PROBLEM DESCRIPTION - Please continue the blog post below about a random act of kindness, starting right after its final sentence.
==== EXERCISE PASSAGE
Saturday, January 24, 2009

Because They Still Exist

Good Samaritans are hard to find these days. Someone stoops to pick up something you've dropped, and you're taken by surprise because you assumed he'd just keep on walking like everyone else. A neighbor stops by to borrow an egg. You all the sudden feel heroic because by providing the needed product, you've aided mankind. Maybe it takes a little more to be a "Good Samaritan," you've noticed. "Random Acts of Kindness" aren't everyday things anymore. People actually have to write books about them to remind people they still exist.

A lot has happened since December, and I'm sorry for not updating you on all of the events. The Reader's Digest version is that I finished Student Teaching, got terribly sick (cold, sinus infection, flu...) and not much else has happened. One thing I did want to make sure I told you about, though, was a random act of kindness that truly blessed me this past week.

I had my final meeting with the head of the Education Program at Concordia on Tuesday. I was a little annoyed because I had to drive all the way out to Irvine (1.5 hour trip one way) for what I had been told was only supposed to be about a 10 minute meeting. I had tried to cancel to see if I could perhaps arrange a meeting at a time when I could do some other things in the area on the same day, but it didn't work out. I was excited that my friend Emily was coming later that day to spend the next few days with me (she figured she'd better take advantage of my non-workingness as quickly as she could) and was eager to get home before she arrived.
========
==== DATASET EXTRACT
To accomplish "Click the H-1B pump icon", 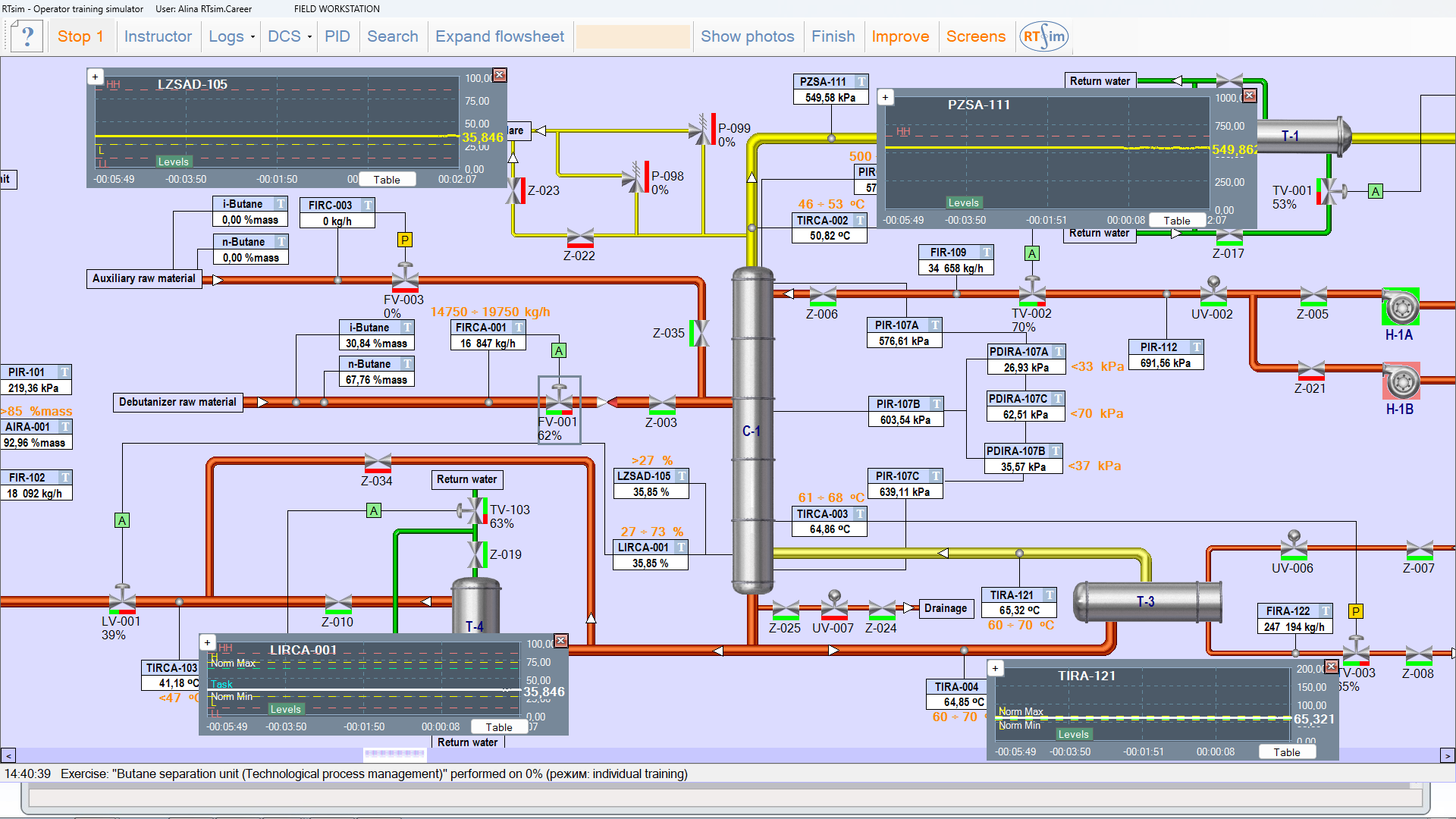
========
EXPECTED OUTPUT -
Less than a mile from home on the return trip, my car died. Flat out completely dead on Hwy 19--which isn't only a highway, but the main street in Rosemead as well. I was in the left lane and didn't have any warning that my car was about to kapoot, so I was stranded. I opened the hood assuming that my car had overheated, and since I didn't have any water with me, I ran across the street to the gas station there so that I could refill my radiator tank. When I got back to my car, there was a police officer parked behind it and walking around looking for the driver. He told me to get back in the car so that he could push me to the nearest side street. As soon as I was safely pulled alongside a red curb, he waved to me and drove away with no further assistance or advice.

I waited for my car to cool down a little bit and then decided to try it again. It started up just fine, so I pulled a U-turn to get back on the main street and head home. I stayed in the right-hand lane just in case, and sure enough, at the next light, my car died again. I freaked out and called Jesse, unsure of what else I should do. He told me to find someone to help me. There was no one on foot around, and every driver cast dirty looks at me as he sped past. Jesse said a quick prayer for us that someone would be around to help, and encouraged me again to call out to the first person I saw.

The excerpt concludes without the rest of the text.